From 5b6da9123caef7f600492eb734e30b627d67a2df Mon Sep 17 00:00:00 2001
From: Eric Ridge <eebbrr@gmail.com>
Date: Tue, 4 Mar 2025 15:42:53 -0500
Subject: [PATCH] feat: introduce a `MergeOptimizedInvertedIndexReader` (#32)

This is probably a bit of a misnomer as it's really a "PgSearchOptimizedInvertedIndexReaderForMerge".

What we've done here is copied `InvertedIndexReader` and internally adjusted it to hold onto the complete `OwnedBytes` of the index's postings and positions.  One or two other small touch points were required to make other internal APIs compatabile with this but they don't otherwise change functionality or I/O patterns.

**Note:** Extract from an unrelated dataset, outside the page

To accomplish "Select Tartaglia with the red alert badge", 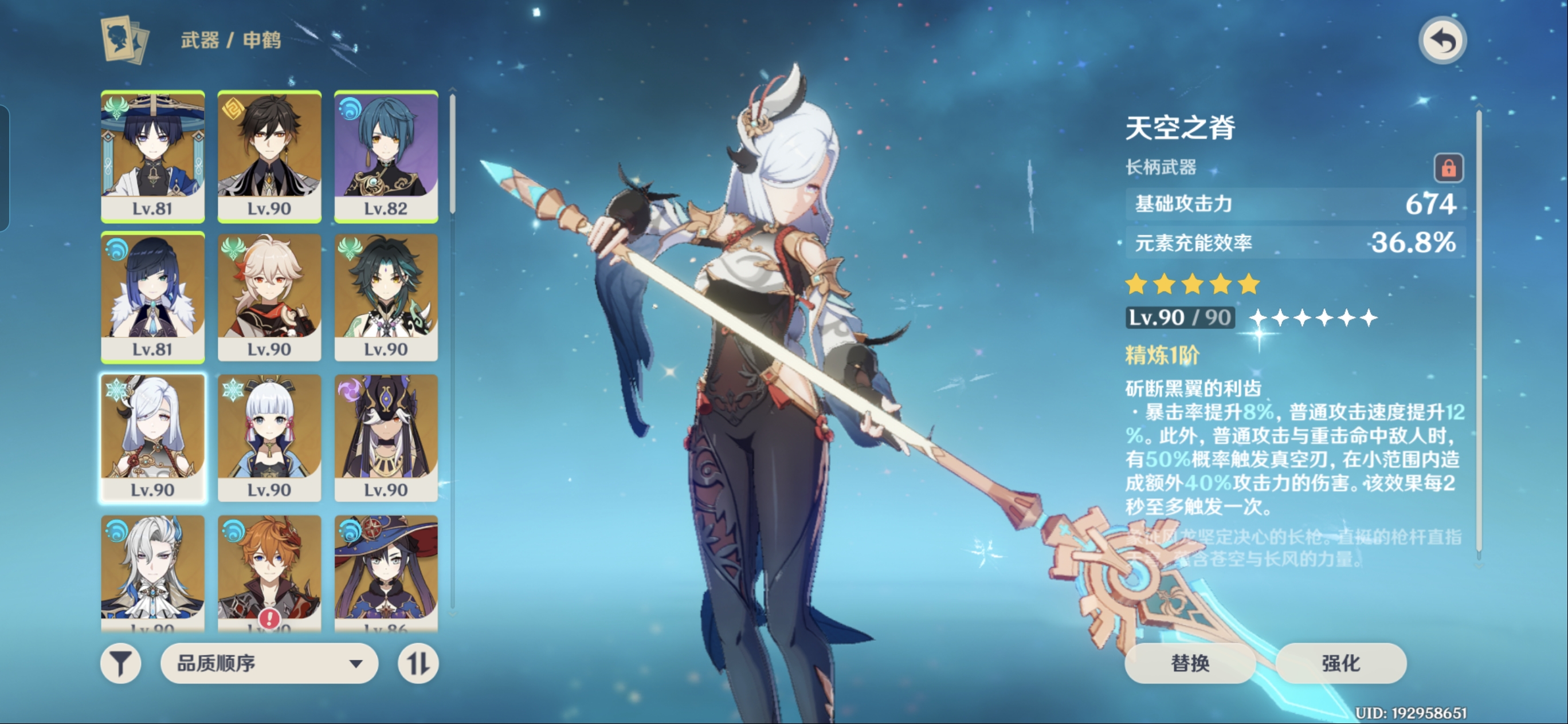I will (x=269, y=570).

`MergeOptimizedInvertedIndexReader` does change I/O patterns, however, in that the merge process now does two (potentially) very large reads when it obtains the new "merge optimized inverted index reader" for each segment.  This changes access patterns such that all the reads happen up-front rather than term-by-term as the merge process is solving.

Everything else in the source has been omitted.